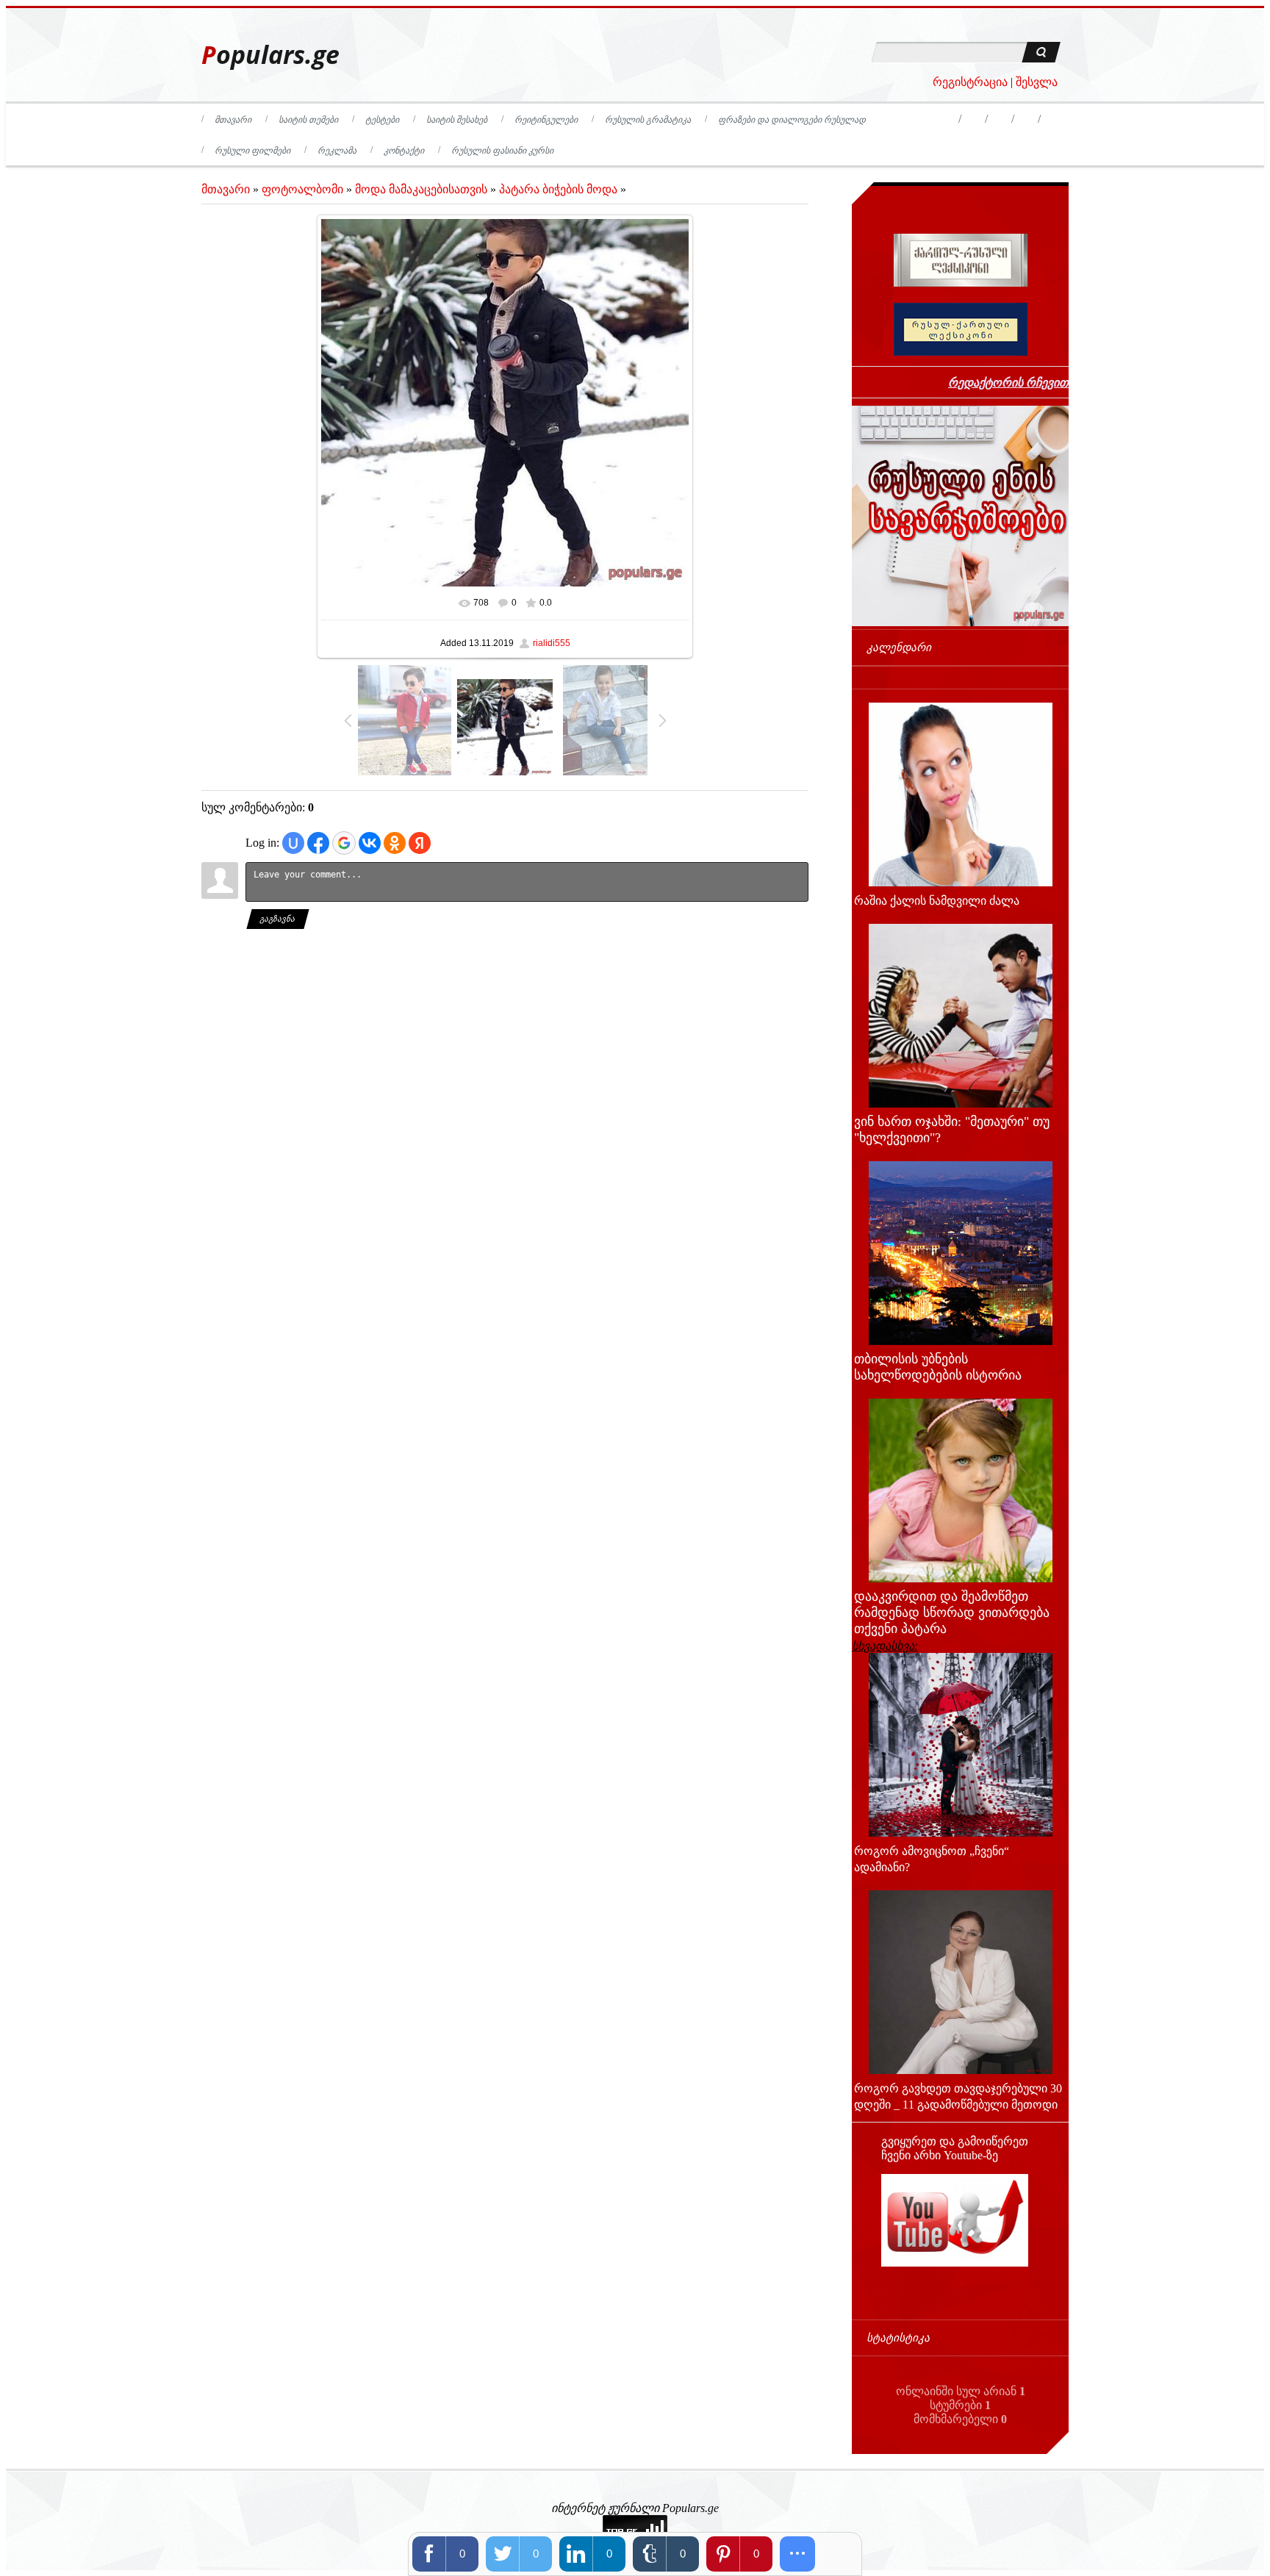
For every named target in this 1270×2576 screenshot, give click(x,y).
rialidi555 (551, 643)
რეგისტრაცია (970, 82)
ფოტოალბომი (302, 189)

--

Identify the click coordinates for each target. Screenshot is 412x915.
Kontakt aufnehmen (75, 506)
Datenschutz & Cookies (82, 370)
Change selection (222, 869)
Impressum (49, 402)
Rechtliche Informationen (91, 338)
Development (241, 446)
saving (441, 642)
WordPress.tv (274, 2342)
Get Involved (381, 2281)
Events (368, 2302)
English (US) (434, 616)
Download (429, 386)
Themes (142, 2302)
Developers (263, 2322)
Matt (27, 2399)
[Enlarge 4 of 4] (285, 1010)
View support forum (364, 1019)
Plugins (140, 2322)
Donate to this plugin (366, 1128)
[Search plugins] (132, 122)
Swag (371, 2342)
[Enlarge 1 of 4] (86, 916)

==

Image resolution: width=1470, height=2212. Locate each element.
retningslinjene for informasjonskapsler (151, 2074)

EXERCISE DETAILS >>
Which lines above run from the one containing "View support forum (364, 1019)" down to the one containing "[Enlarge 1 of 4] (86, 916)"? Repeat exactly those, both ends included, and nothing else.

ANSWER TO THIS PROBLEM >>
View support forum (364, 1019)
Plugins (140, 2322)
Donate to this plugin (366, 1128)
[Search plugins] (132, 122)
Swag (371, 2342)
[Enlarge 1 of 4] (86, 916)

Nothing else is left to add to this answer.